Nadler painted the confrontation with Barr in stark terms.

“Ladies and gentleman, the challenge we face is that the president of the United States wants desperately to prevent Congress, the co-equal branch of the government, from providing any check whatsoever to even his most reckless decisions,” Nadler said.

“He is trying to render Congress inert as a separate and co-equal branch of government. The challenge we face is that if we don’t stand up to him together today we risk forever losing the power to stand up to any president in the future. The very system of government of the United States, the system of limited power, the system of not having a president as a dictator is very much at stake,” Nadler said.

Escalating showdown

Nadler’s comments indicated that Democrats are prepared to escalate a showdown with Trump’s administration, which has resisted their demands for documents and information on a wide range of topics, from Trump’s taxes to his potential financial conflicts of interest. READ MORE

Post-Mueller: Can Trump block witnesses, access to documents?

The Justice Department said on Wednesday it would not comply with a subpoena issued by Nadler’s committee seeking an unredacted copy of Mueller’s report and evidence gathered in the 22-month investigation. Democrats have said they may issue a subpoena to try to force Barr to testify before their committee.

Barr, whose on April 18 released a version of the report with parts blacked out to protect sensitive information, spent more than four hours at a Senate hearing on Wednesday defending his handling of the report on Russia’s interference in Tump’s favour and whether Trump subsequently tried to obstruct Mueller’s probe.
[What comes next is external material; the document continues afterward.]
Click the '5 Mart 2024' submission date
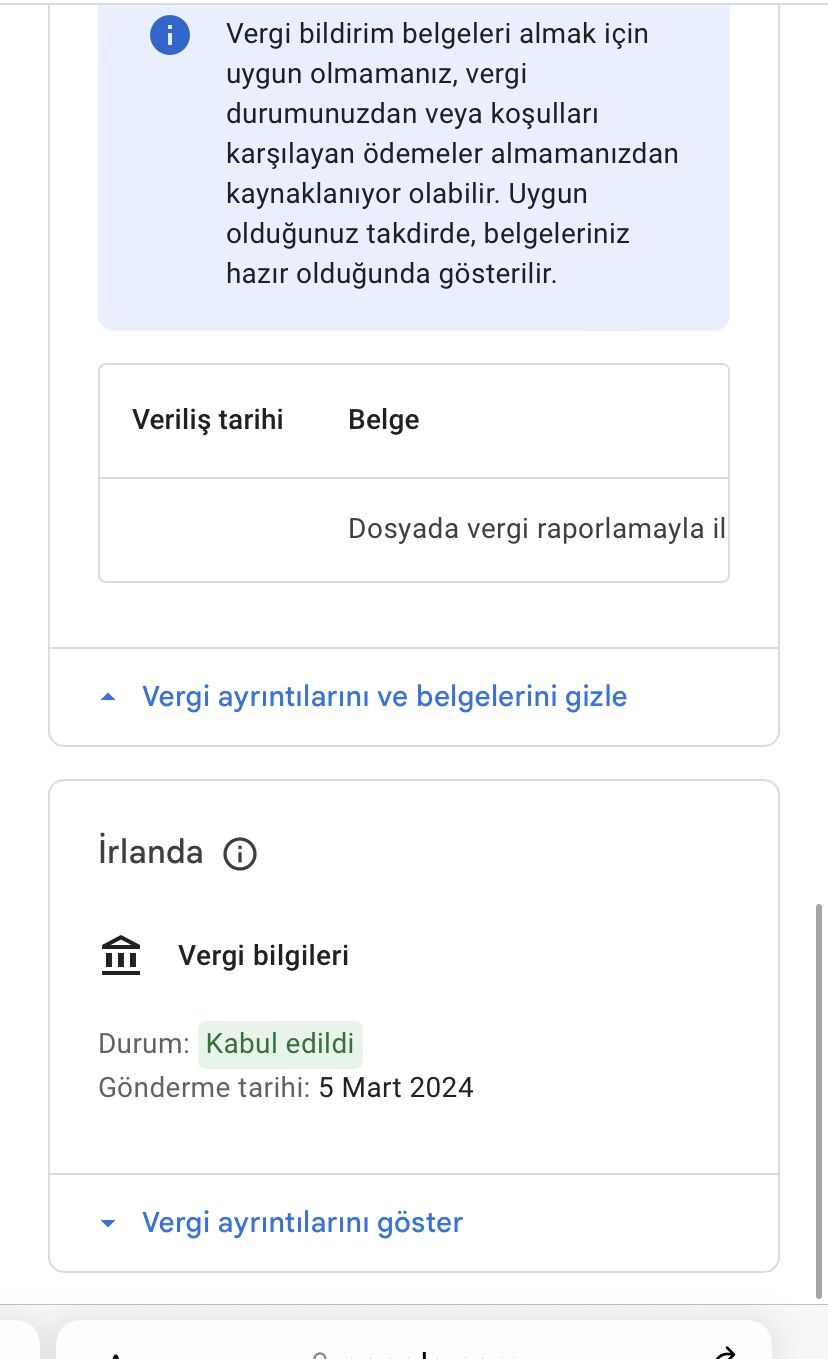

The report, almost two years in the making, detailed a series of acts by Trump to impede the probe, but did not conclude whether those actions constituted the crime of obstruction. Barr and Deputy Attorney General Rod Rosenstein subsequently concluded that Trump, who has repeatedly called the Mueller probe a “witch-hunt”, did not break the law. The report did find that Trump and his campaign did not engage in a criminal conspiracy with Moscow. 

Barr is under fire for how he characterised the Mueller report in a summary on March 24, several weeks before the findings were released. Trump seized on Barr’s summary to declare he had been fully exonerated. READ MORE

US Attorney General Barr defends actions after Mueller complaint

A day before Wednesday’s hearing it was revealed that Mueller sent Barr a letter on March 27 that said Barr’s four-page summary of the report sent to Congress “did not fully capture the context, nature, and substance” of the special counsel’s investigation.
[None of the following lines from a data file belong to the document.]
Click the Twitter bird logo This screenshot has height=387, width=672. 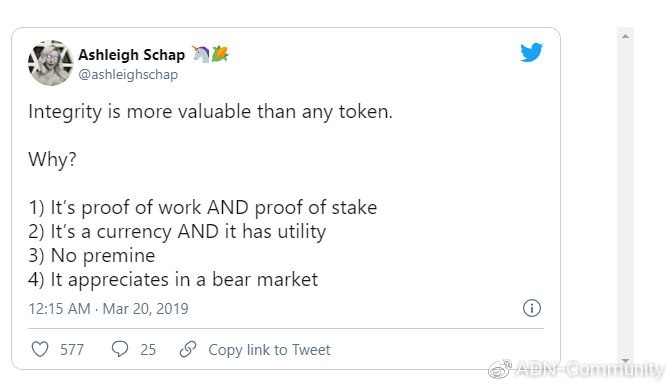click(531, 52)
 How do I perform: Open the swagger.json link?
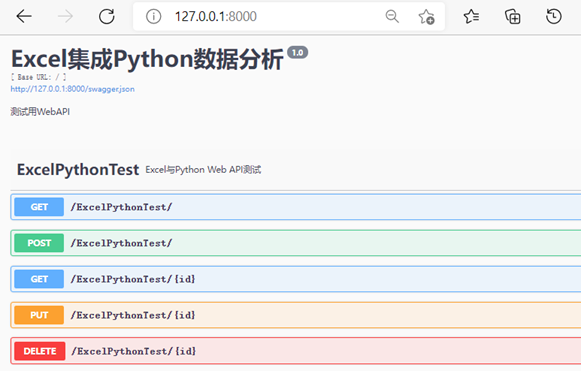(73, 89)
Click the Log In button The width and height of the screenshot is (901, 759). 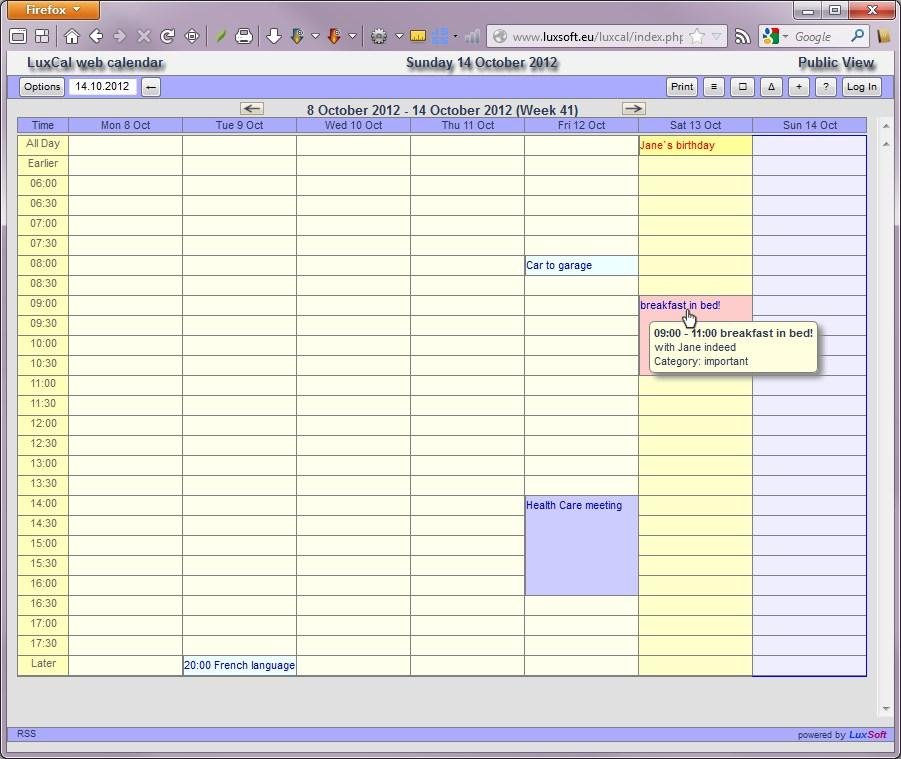[x=861, y=87]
“There is now public confusion about critical aspects of the results of our investigation. This threatens to undermine a central purpose for which the Department appointed the Special Counsel: to assure full public confidence in the outcome of the investigations,” Mueller wrote.

Barr said on Wednesday that in a phone call with Mueller after he received the letter the special counsel “was very clear” that “he was not suggesting that we had misrepresented his report”.
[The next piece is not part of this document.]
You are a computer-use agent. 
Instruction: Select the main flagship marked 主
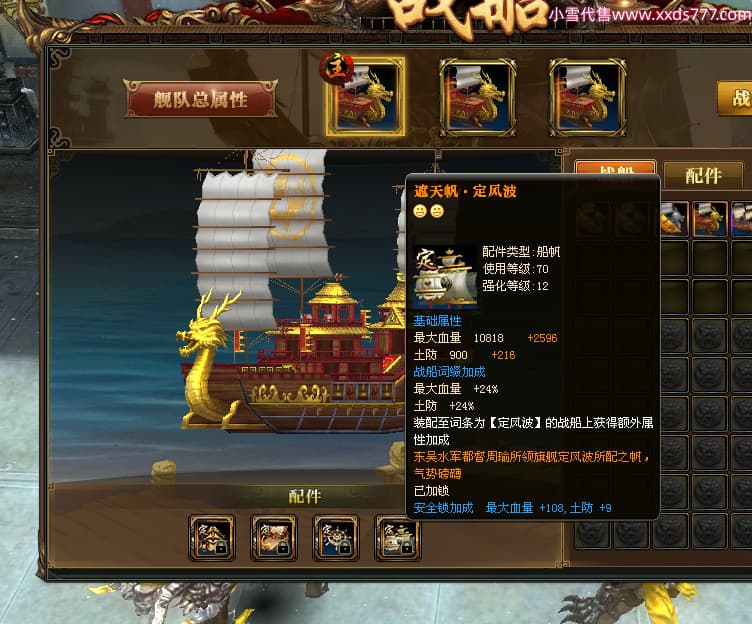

US Attorney General William Barr testifies before the Senate Judiciary Committee on ‘The Justice Department’s Investigation of Russian Interference with the 2016 Presidential Election’ [Nicholas Kamm/AFP] 

Democrats have said Barr gave misleading testimony to Congress about criticism he received from Mueller over the handling of the disclosure of the report’s conclusions.

Barr’s decision to skip Thursday’s House appearance came after the committee adopted a more aggressive format with an extra hour of questioning from committee lawyers, in addition to those from the panel’s politicians.

The Justice Department on Wednesday called the conditions “unnecessary” and staff questions inappropriate.

Politicians are also seeking testimony from Mueller as soon as this month.